Os historiadores sérios são uns chatos. Incapazes de transigir perante a verdade dos factos, desmontam impiedosamente fantasias que nos alimentaram a imaginação durante anos. Imaginem o que é, por exemplo, ter acreditado piamente na existência das aldeias “à Potemkine” (verdadeiros cenários de teatro montados por Grigory Potemkine - governador da Crimeia e amante de Catarina, a Grande, da Rússia – para, à passagem da czarina por esse território recém-anexado mas ainda fracamente colonizado, a iludir acerca dessa falha) e descobrir que o estratagema das aldeias portáteis não foi senão um boato malicioso e injustamente exagerado? Não se faz. Neil Hannon, provavelmente, adepto da tese fordiana “When the legend becomes fact, print the legend”, pondo termo a seis anos de hiato discográfico, escolheu precisamente a lenda em torno da princesa alemã Sophie Friederike Auguste von Anhalt-Zerbst-Dornburg, aliás, Yekaterina Alekseyevna ou Catarina II, imperatriz da Rússia, como "teaser" (canção e videoclip "starring" Elina Löwensohn, originária da tribo cinematográfica de Hal Hartley) para Foreverland, o álbum dos Divine Comedy a publicar em Setembro. 

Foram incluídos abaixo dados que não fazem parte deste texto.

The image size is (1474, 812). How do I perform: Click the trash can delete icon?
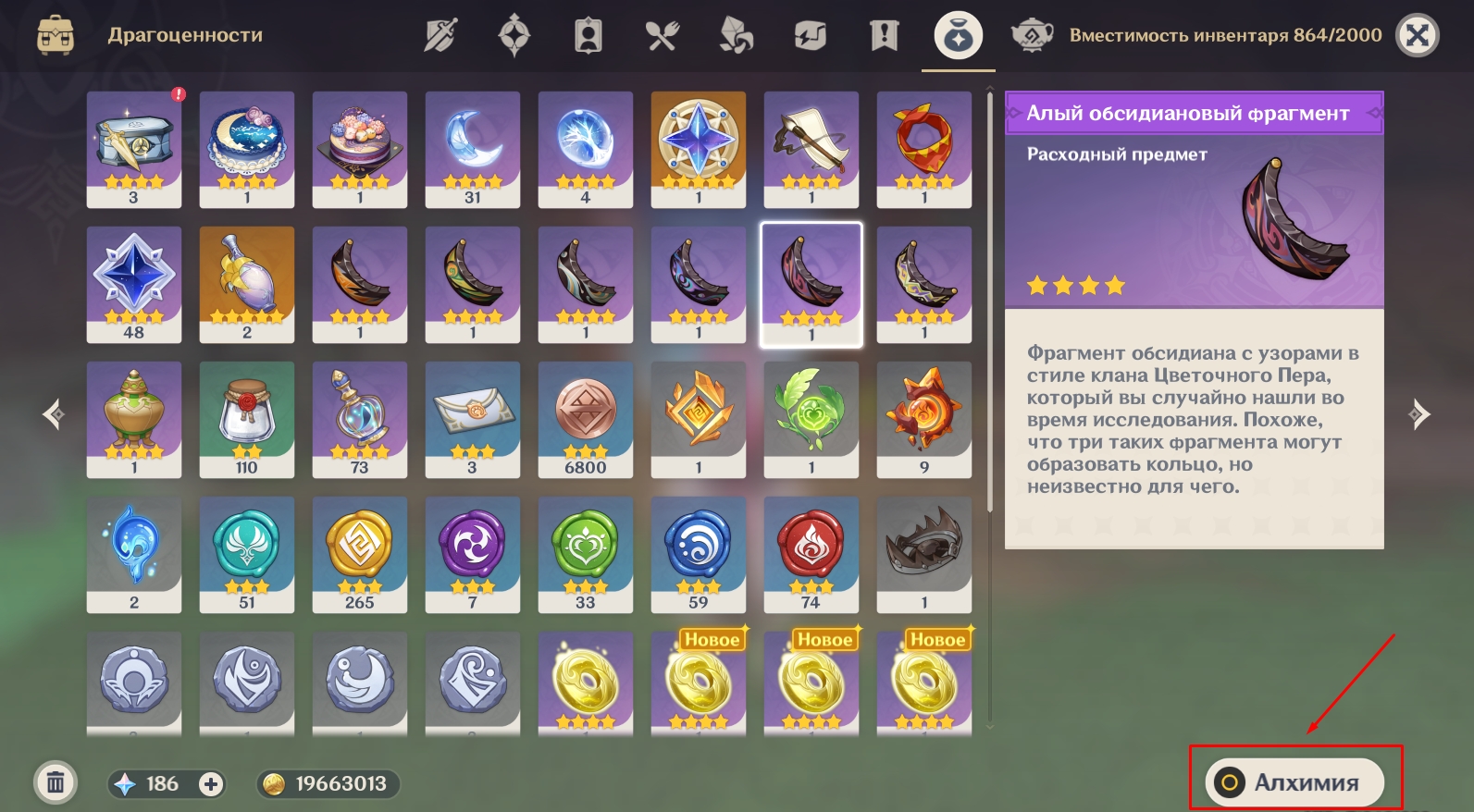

E - assim se deseja e aplaude - o equilíbrio entre verdade e ficção é perfeito. Sob belíssima moldura orquestral-festivaleira, apresenta-nos a personagem: “Let's talk of Catherine the Great, let's talk of love and the power of the state, she was a crazy spontaneous girl, everyone paid homage to her”. Os académicos dificilmente concordarão com a qualificação de “crazy spontaneous” mas, embalados pela melodia que, entretanto, levantou voo, serão obrigados a render-se perante a rima de “brainier” com “Lithuania” (a propósito da relação com Stanislaw Poniatowski, outra das numerosas variáveis da sexualmente voraz Sophie Friederike, na resolução da equação “love vs power of the state”): “There were few brainier, just ask the king of Lithuania, she could dictate what went on anywhere, she had great hair, and a powerful gait, Catherine the Great”. O biógrafo está tão indisfarçavelmente apaixonado (“With her military might, she could defeat anyone that she liked, and she looked so bloody good on a horse, they couldn't wait for her to invade, if I could touch but the hem of her dress, tell her a joke, bake her a cake, Catherine the Great...”) que - adivinha-se -, em sonhos, se imagina nos braços da condessa Praskovya Aleksandrovna Bruce, "l'éprouveuse" dos candidatos ao leito imperial. E, sim, isto é verdade!